## Exercise prompt
No line of the records may be dropped; print them all again exactly.

## Extracted records
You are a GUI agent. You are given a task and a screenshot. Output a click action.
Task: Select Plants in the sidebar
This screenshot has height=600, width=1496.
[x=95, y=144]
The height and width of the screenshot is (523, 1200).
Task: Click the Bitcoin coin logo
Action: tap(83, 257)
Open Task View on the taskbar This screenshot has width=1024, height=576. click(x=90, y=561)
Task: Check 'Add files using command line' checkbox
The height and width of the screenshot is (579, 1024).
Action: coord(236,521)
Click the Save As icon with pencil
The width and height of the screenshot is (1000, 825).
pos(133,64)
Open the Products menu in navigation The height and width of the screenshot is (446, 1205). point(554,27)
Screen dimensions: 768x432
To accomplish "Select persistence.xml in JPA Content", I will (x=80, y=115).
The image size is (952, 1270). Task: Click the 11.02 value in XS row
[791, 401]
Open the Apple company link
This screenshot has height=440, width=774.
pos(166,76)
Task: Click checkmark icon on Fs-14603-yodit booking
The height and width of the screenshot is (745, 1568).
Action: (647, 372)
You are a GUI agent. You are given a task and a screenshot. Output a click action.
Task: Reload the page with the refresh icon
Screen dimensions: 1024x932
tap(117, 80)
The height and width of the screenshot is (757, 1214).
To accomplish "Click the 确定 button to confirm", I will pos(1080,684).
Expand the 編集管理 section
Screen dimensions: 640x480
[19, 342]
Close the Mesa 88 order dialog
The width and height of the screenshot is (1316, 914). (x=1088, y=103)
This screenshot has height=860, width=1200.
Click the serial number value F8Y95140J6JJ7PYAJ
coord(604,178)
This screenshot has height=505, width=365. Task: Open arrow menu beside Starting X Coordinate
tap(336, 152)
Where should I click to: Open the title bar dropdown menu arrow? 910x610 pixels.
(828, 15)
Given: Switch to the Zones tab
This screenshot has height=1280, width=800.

## Response for this exercise
You are a GUI agent. You are given a task and a screenshot. Output a click action.
Task: Select Plants in the sidebar
This screenshot has height=600, width=1496.
[x=95, y=144]
The height and width of the screenshot is (523, 1200).
Task: Click the Bitcoin coin logo
Action: tap(83, 257)
Open Task View on the taskbar This screenshot has width=1024, height=576. click(x=90, y=561)
Task: Check 'Add files using command line' checkbox
The height and width of the screenshot is (579, 1024).
Action: coord(236,521)
Click the Save As icon with pencil
The width and height of the screenshot is (1000, 825).
pos(133,64)
Open the Products menu in navigation The height and width of the screenshot is (446, 1205). point(554,27)
Screen dimensions: 768x432
To accomplish "Select persistence.xml in JPA Content", I will (x=80, y=115).
The image size is (952, 1270). Task: Click the 11.02 value in XS row
[791, 401]
Open the Apple company link
This screenshot has height=440, width=774.
pos(166,76)
Task: Click checkmark icon on Fs-14603-yodit booking
The height and width of the screenshot is (745, 1568).
Action: (647, 372)
You are a GUI agent. You are given a task and a screenshot. Output a click action.
Task: Reload the page with the refresh icon
Screen dimensions: 1024x932
tap(117, 80)
The height and width of the screenshot is (757, 1214).
To accomplish "Click the 确定 button to confirm", I will pos(1080,684).
Expand the 編集管理 section
Screen dimensions: 640x480
[19, 342]
Close the Mesa 88 order dialog
The width and height of the screenshot is (1316, 914). (x=1088, y=103)
This screenshot has height=860, width=1200.
Click the serial number value F8Y95140J6JJ7PYAJ
coord(604,178)
This screenshot has height=505, width=365. Task: Open arrow menu beside Starting X Coordinate
tap(336, 152)
Where should I click to: Open the title bar dropdown menu arrow? 910x610 pixels.
(828, 15)
Given: Switch to the Zones tab
This screenshot has height=1280, width=800.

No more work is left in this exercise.